2 major things I had to figure out - the first is a physical limitation (I sweat a lot) that caused terrible leg cramps due to dehydration. In all 3 of my previous marathons I had leg cramps, each worse than the last. After web searches and thinking about the symptoms (including not having to pee many hours after the race was over) I thought I would try the simplest solution -- hydrate more. After a bit of experimentation I found a liquid that seemed to be the most palatable - 1/2 Gatorade, 1/2 water. The 23 mile run 3 weeks before the marathon I got the idea to set my interval timer for every 12 minutes to remind me to drink. It worked - I had a great training run!

The second is physical conditioning that falls into 3 categories - stretching, core strength, and running. The stretching I have to give credit to my sister-in-law. The looser I get, the faster I go. For core strength - planks (front and side) and crunches. For running strength - intervals, race pace middle distance runs, and distance runs. Here are 4 runs from about 3 weeks before my race:

3 1/2 weeks before - 2 mile intervals on 18:00, last 2 under 14:00
3 weeks before marathon - 23 mile run, 3:04 (lots of liquids)
2 1/2 weeks before - 10 miles at faster than race pace, 7:24
2 weeks before - RPHD (race pace, half distance -- trademarked)- 14 miles, 1:50

Nothing earth shattering - you can find this advice in most marathon training material, but I tweeked it a bit. I've been preferring longer intervals (2 miles) instead of shorter (1/2 mile -- Yasso 800's) and after the race I'm convinced that helped in the 2nd half of the race.

There are a number of little things that helped too -
* cooler temperatures training in the winter
* a warmer winter with almost no snow (I think I had to postpone only 1 run by 1 day because of snow/ice/slush)
* a good sleep the night before the race
* a hotel room 4 blocks from the starting line (no stress finding a parking space) that helped me stay calm and warm waiting in the start coral.
* a pace group that exactly matched my goal finish time (3:25). For the first half of the race I just needed to stay close. I actually preferred to be a bit ahead because there was a pack running with the pace runners.
* water stations just about every mile-and-a-half so I could save the liquid I did carry for the parts when the stations seemed farther (not sure of exact location of all stations).
* I used my watch to take a split every mile so I knew my pace for each mile. Most of my training runs are on a paved trail with markers every 1/2 mile.
* taper for 3 weeks - every other marathon I only tapered 2 weeks

It all added up to a great race! Starting to think about VA beach in March 2013

Friday, March 9, 2012

Tripwire detects change in .... tripwire

This morning I discovered that tripwire detected a change in the tripwire binary! Yikes! So I made tarballs of /etc and /var, then shut it down and started the process of rebuilding. Not what I expected to be doing today ...

Friday, February 10, 2012

153 miles in January

Someone asked how many miles I ran last month, so I looked it up - 153!!! I think that was the most I've ever run in a month. I feel great! This weekend is my long run before taper starts - aiming for 23 miles, need to be on my feet longer than 3 hours. It will be a big mental challenge - staying on pace.
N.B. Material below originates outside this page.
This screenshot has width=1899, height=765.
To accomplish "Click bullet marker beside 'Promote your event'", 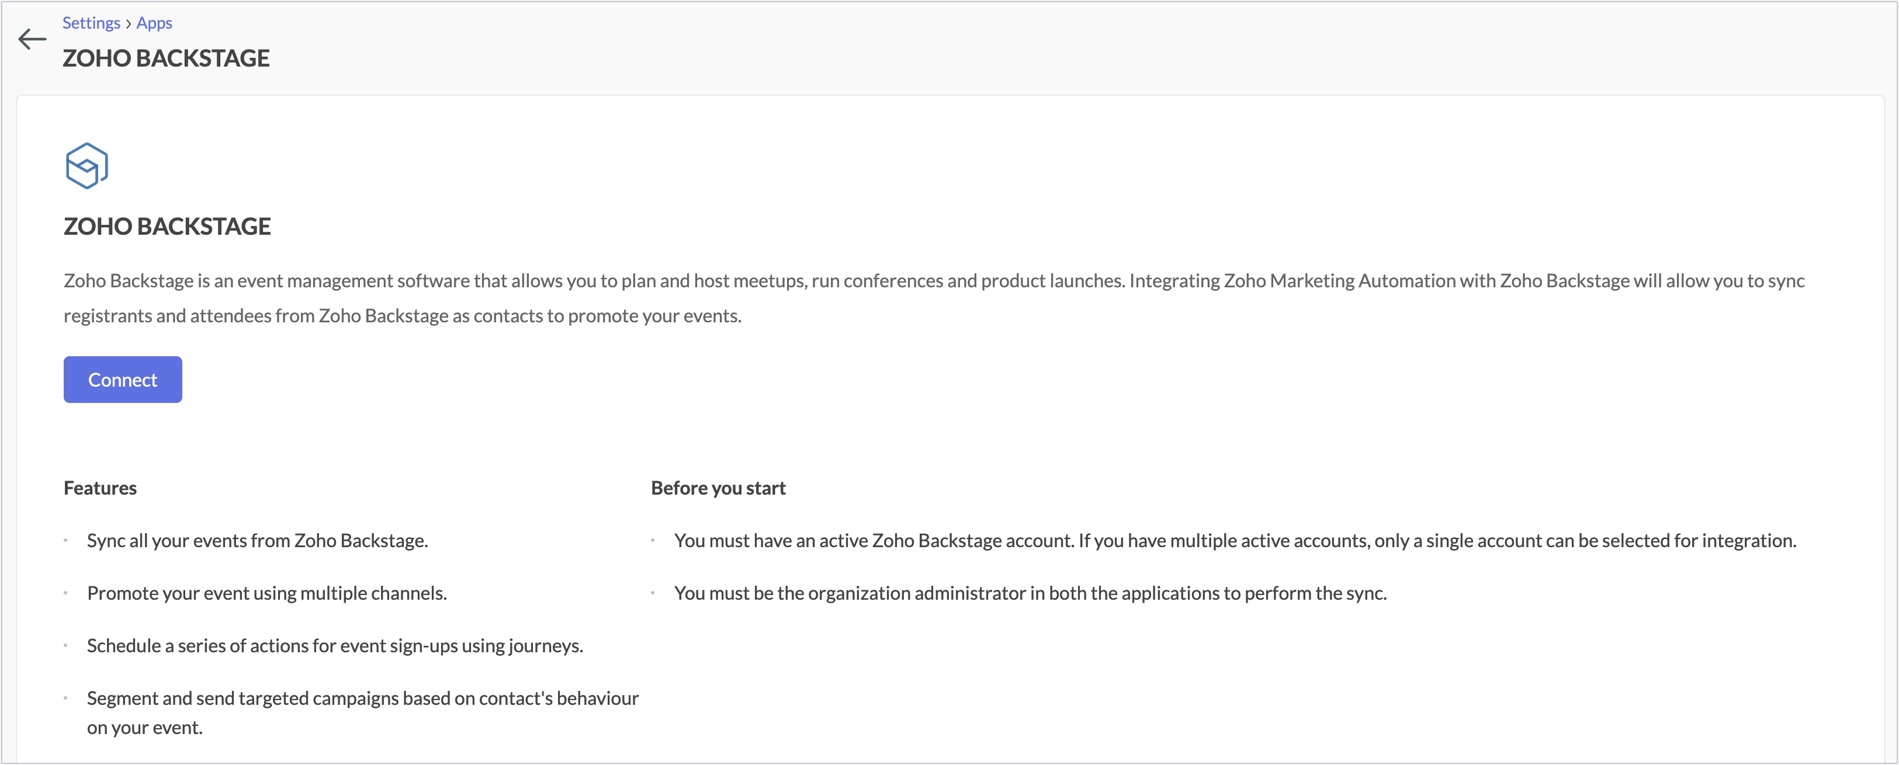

Oh - 10 miles swimming last month too! :-)

Enjoy the miles!

Thursday, December 22, 2011

Rocks cluster works!

Got Rocks cluster working - yeah! 4 computers (each with 2 CPU's [6 core] and 48GB RAM), Infiniband, 22TB storage (combined 2 x 11 TB RAIDs with GlusterFS). Running gene alignment program that works with make -- and qmake (part of Sun Grid Engine). Took a couple of months stumbling along to configure it and kick it into submission. So cool to see it loaded, running 70 processes.

Started reading up on make and trying to figure out how to get it to distribute jobs to nodes based on geographic coordinates or dates (instead of C code to compile).